Study text:
_ _ _ _ _ _ _

Isaac William Hewitt White lived in Woodlesford for 17 years in the late 19th century establishing himself as a prominent mining and civil engineer. From 1876 to the end of 1878 he was the manager of the closest pit to the centre of the village, owned by the Waterloo and Woodlesford Colliery Company Ltd.
He first came to Yorkshire in about 1870 to become an apprentice with John Edward Mammatt and together they established the firm of Mammatt and White, based in Leeds. Mammatt had previously become well known when was involved in the rescue at the Oaks colliery disaster in 1866 in which more than 380 men died. Mammatt and White went on to have contracts across Yorkshire and Nottinghamshire and they were also engaged by foreign landowners such as Count Esterhazy to develop mines in Bohemia.

_ _ _ _ _ _ _

Available data:
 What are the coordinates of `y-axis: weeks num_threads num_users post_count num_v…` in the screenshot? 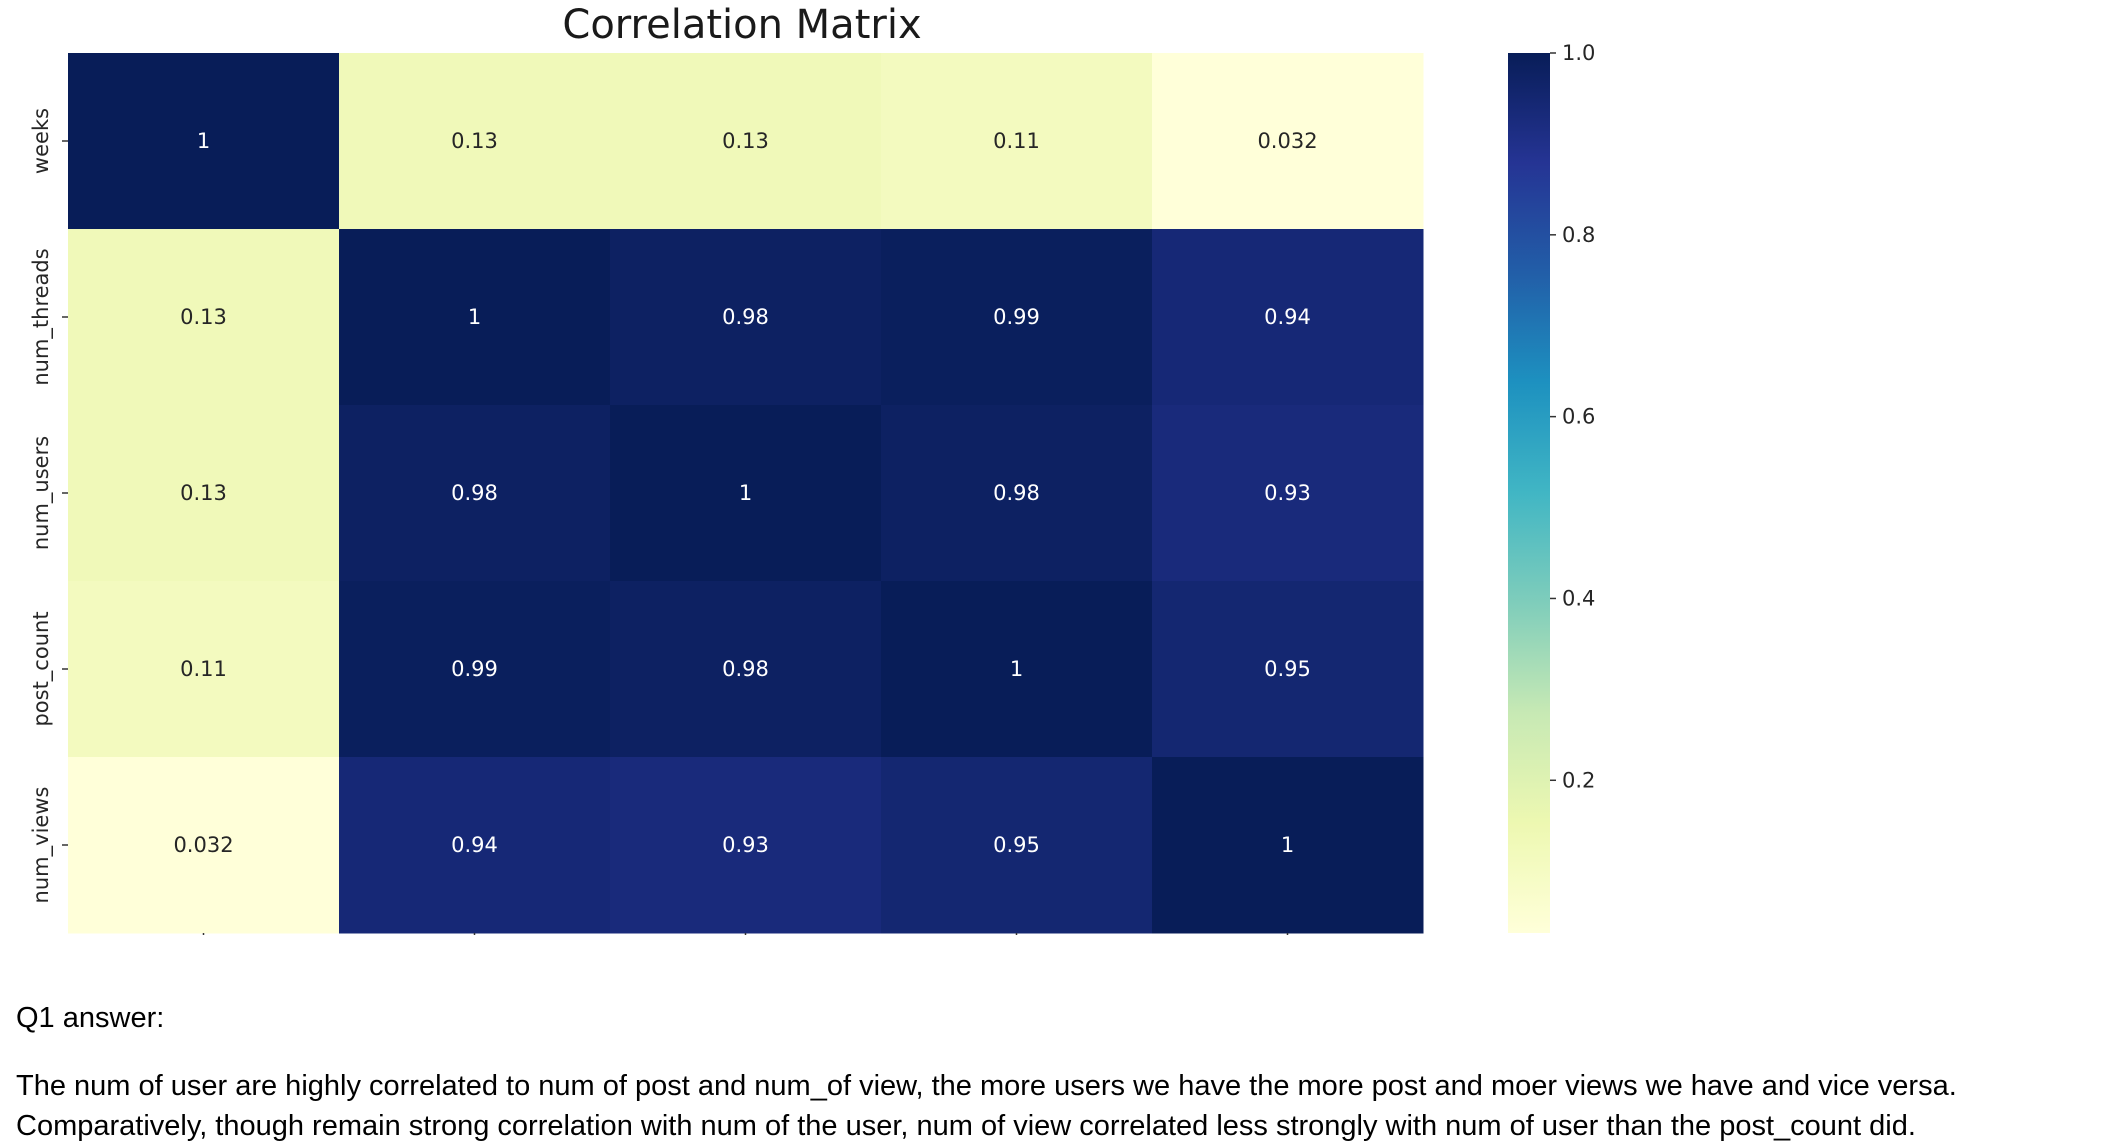 It's located at (48, 506).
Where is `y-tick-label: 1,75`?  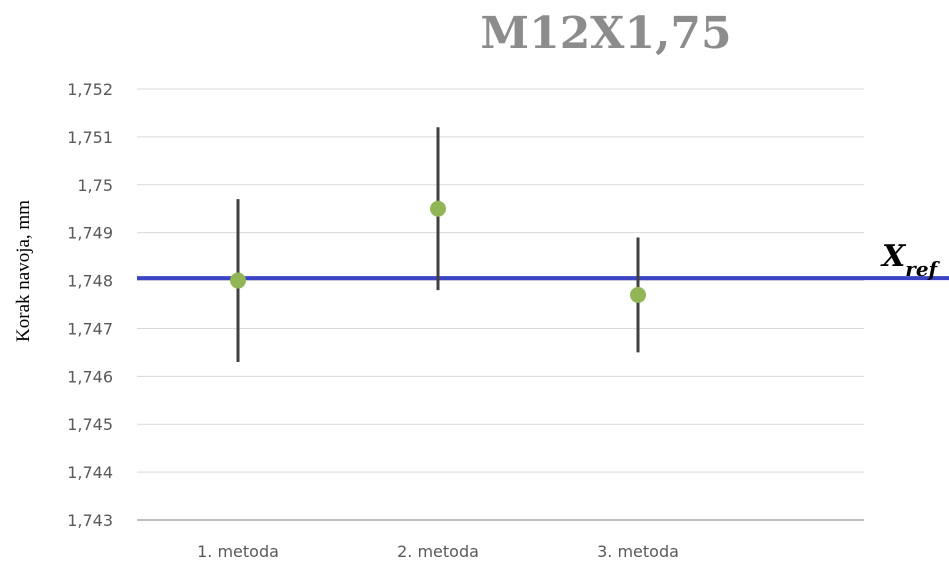 y-tick-label: 1,75 is located at coordinates (95, 186).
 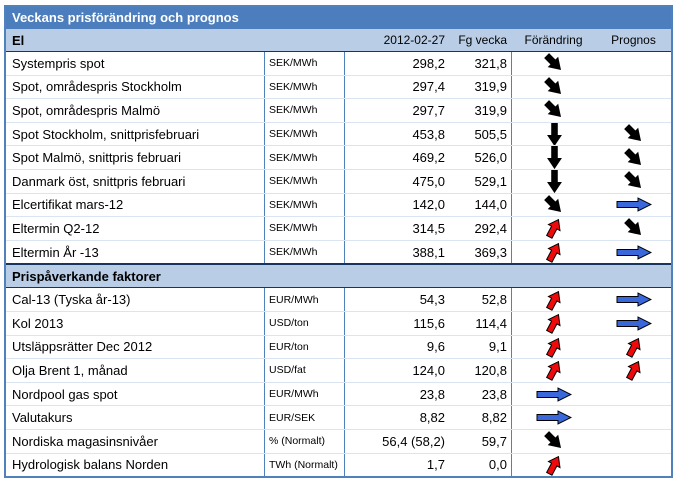 I want to click on row-unit: EUR/MWh, so click(x=304, y=300).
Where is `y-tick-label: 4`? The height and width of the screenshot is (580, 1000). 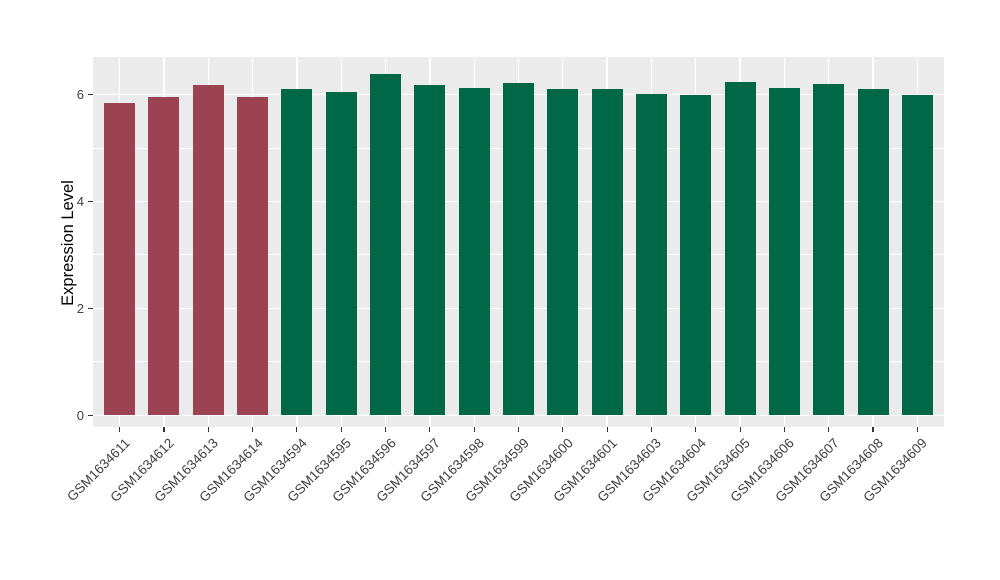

_ _ _ _ _ _ _

Reproduce word for word the part of the Woodlesford text that opens with the words containing "Isaac William Hewitt" and closes with "mines in Bohemia.". The data that comes after the Woodlesford text is separate from it.

Isaac William Hewitt White lived in Woodlesford for 17 years in the late 19th century establishing himself as a prominent mining and civil engineer. From 1876 to the end of 1878 he was the manager of the closest pit to the centre of the village, owned by the Waterloo and Woodlesford Colliery Company Ltd.
He first came to Yorkshire in about 1870 to become an apprentice with John Edward Mammatt and together they established the firm of Mammatt and White, based in Leeds. Mammatt had previously become well known when was involved in the rescue at the Oaks colliery disaster in 1866 in which more than 380 men died. Mammatt and White went on to have contracts across Yorkshire and Nottinghamshire and they were also engaged by foreign landowners such as Count Esterhazy to develop mines in Bohemia.